### [Task item]
Skip every picture, and copy exactly the lines from the one containing "You are a computer-use" to the end of the data.

Dataset excerpts
[Start of section]

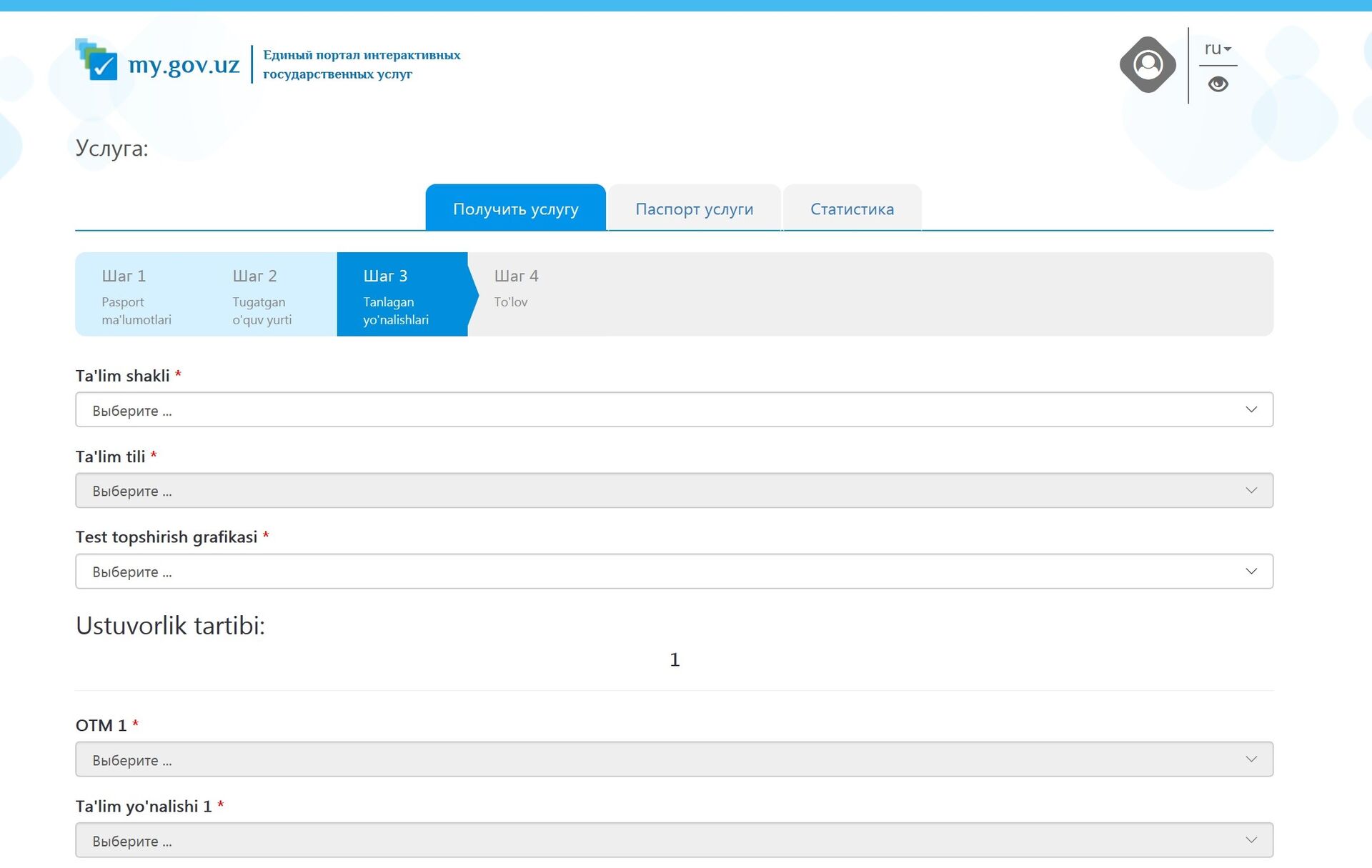1372x868 pixels.
Task: Go to Шаг 4 To'lov step
Action: (516, 288)
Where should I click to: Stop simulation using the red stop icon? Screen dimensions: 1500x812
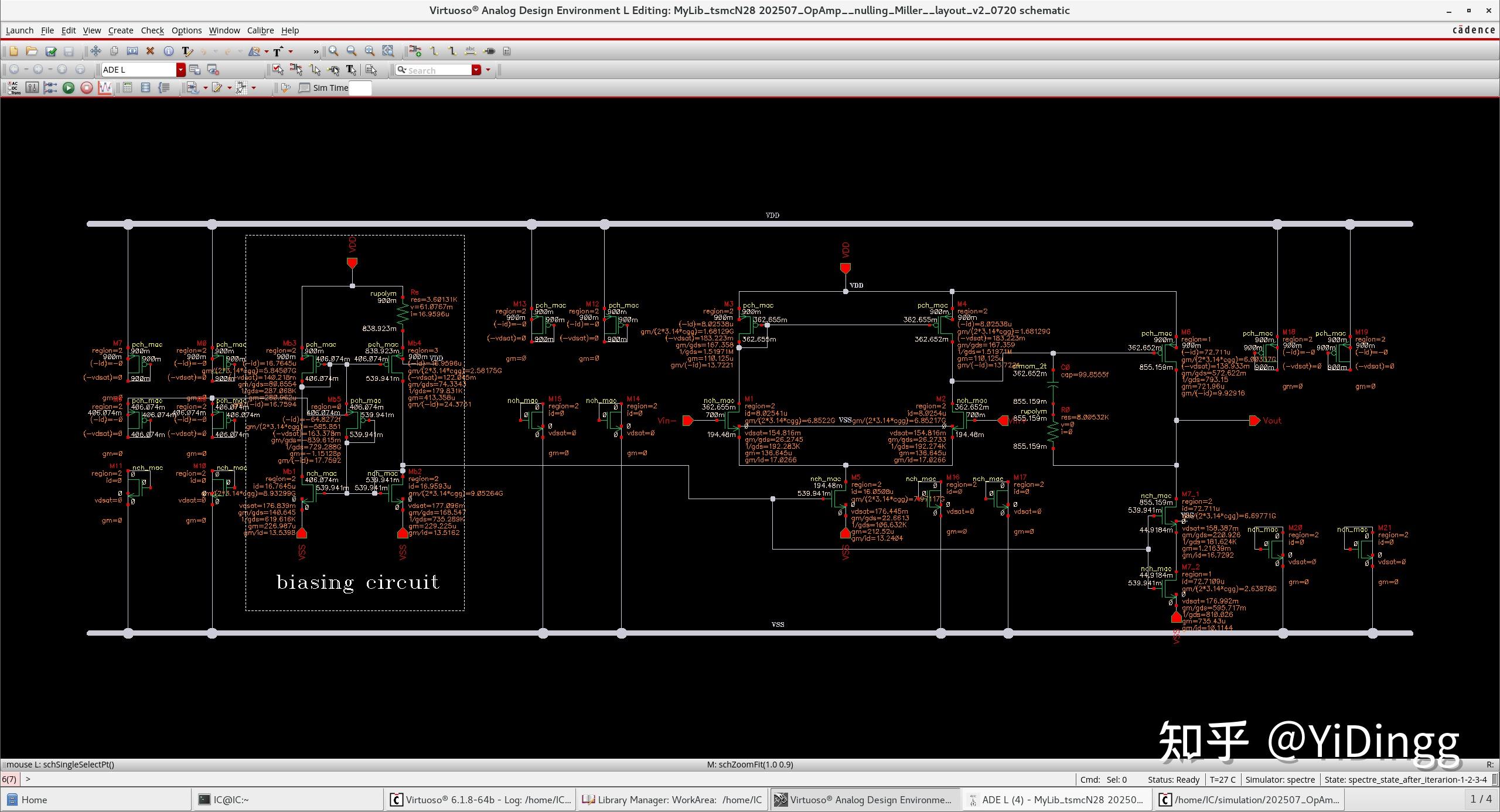87,88
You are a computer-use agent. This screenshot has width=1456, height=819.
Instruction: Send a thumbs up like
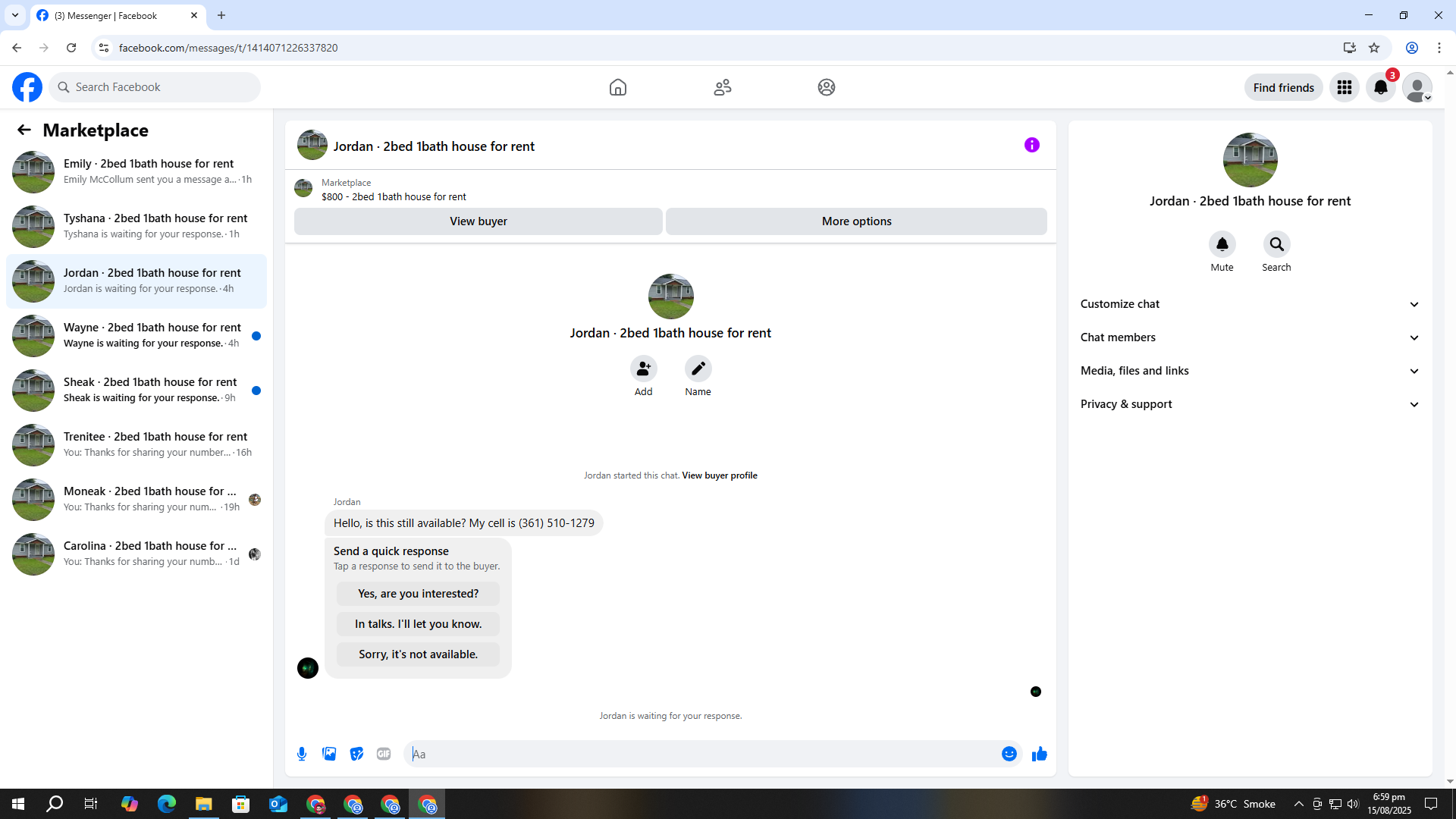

[End of section]

### [Task output]
You are a computer-use agent. This screenshot has width=1456, height=819.
Instruction: Send a thumbs up like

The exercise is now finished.